PROBLEM TO WORK ON: All lines after the one containing "Dislike 士多啤芋's comment" are needed, along with that line itself. Please repeat them exactly through the end of the entries.

SUPPLIED ENTRIES below:

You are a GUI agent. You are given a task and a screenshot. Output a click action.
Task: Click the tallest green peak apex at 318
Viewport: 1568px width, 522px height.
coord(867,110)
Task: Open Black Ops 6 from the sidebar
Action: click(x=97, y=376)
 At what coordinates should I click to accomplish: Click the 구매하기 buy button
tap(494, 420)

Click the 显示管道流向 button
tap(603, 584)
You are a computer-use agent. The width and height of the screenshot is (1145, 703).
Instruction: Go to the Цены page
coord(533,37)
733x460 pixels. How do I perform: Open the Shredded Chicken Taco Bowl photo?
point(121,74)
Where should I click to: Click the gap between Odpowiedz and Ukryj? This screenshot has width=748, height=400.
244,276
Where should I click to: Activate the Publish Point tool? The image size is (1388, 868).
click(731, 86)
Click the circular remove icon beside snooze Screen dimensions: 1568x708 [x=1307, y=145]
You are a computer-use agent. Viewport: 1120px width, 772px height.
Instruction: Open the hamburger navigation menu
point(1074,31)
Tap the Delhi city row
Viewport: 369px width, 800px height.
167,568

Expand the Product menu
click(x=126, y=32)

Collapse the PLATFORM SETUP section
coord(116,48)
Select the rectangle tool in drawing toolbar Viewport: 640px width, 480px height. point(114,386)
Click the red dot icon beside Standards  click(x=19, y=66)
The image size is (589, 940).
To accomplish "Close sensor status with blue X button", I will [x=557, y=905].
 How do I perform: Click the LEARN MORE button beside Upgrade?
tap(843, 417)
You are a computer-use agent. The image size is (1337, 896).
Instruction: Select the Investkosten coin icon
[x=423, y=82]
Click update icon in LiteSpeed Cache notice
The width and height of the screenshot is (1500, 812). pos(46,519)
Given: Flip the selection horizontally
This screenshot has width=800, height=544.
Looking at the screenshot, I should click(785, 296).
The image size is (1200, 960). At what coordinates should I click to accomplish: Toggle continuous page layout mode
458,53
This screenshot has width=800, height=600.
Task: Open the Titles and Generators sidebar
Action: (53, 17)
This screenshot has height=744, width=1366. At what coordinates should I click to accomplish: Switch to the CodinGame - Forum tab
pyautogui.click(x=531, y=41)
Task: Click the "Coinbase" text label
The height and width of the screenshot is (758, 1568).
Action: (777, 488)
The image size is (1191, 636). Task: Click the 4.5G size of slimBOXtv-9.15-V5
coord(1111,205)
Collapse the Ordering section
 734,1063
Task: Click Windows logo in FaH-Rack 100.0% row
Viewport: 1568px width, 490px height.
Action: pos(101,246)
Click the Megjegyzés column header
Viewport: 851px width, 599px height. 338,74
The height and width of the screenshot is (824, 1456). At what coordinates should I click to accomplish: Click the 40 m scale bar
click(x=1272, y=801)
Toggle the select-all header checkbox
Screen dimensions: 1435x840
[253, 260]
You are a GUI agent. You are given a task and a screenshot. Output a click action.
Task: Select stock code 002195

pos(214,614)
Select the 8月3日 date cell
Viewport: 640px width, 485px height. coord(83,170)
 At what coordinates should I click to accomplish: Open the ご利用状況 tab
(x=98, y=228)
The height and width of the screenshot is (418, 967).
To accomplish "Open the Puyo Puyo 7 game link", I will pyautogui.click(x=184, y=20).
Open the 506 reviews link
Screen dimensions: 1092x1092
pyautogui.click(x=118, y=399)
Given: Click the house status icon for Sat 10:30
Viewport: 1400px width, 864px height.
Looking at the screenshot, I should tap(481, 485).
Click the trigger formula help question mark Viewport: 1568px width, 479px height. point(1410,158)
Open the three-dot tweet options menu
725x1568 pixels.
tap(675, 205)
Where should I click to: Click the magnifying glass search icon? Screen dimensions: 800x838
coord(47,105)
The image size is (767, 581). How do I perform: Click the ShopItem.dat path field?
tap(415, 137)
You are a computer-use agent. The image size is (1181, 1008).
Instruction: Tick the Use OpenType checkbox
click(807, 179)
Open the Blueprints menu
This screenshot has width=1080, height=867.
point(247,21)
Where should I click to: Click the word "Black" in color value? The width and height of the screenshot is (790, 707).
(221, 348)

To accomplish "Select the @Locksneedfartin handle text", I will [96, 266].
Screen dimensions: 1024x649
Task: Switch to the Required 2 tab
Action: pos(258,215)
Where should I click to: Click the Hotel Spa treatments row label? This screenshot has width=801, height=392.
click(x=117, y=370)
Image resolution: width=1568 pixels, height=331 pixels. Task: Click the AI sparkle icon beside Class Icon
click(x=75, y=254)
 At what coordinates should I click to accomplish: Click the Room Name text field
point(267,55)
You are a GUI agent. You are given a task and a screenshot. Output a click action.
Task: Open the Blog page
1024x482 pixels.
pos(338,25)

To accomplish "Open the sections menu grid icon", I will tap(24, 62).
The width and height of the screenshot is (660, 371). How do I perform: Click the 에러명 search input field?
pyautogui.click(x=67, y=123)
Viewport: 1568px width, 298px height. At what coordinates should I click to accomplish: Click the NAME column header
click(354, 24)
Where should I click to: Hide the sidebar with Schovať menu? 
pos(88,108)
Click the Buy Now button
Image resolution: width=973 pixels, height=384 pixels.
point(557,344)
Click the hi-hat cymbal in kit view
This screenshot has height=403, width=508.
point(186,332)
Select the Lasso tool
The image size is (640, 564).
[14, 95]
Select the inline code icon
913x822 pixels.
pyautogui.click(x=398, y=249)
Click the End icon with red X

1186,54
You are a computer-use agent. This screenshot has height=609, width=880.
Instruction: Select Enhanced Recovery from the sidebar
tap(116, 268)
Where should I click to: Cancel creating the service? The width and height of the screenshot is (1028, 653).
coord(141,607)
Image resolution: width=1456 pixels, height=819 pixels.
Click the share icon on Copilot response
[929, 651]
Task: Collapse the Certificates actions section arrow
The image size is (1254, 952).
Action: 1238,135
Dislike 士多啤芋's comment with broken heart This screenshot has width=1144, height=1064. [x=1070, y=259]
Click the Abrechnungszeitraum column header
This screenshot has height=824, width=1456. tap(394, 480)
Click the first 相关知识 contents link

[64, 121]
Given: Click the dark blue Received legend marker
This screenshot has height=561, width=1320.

End of SUPPLIED ENTRIES.

ANSWER TO THIS TASK:
Dislike 士多啤芋's comment with broken heart This screenshot has width=1144, height=1064. [x=1070, y=259]
Click the Abrechnungszeitraum column header
This screenshot has height=824, width=1456. tap(394, 480)
Click the first 相关知识 contents link

[64, 121]
Given: Click the dark blue Received legend marker
This screenshot has height=561, width=1320.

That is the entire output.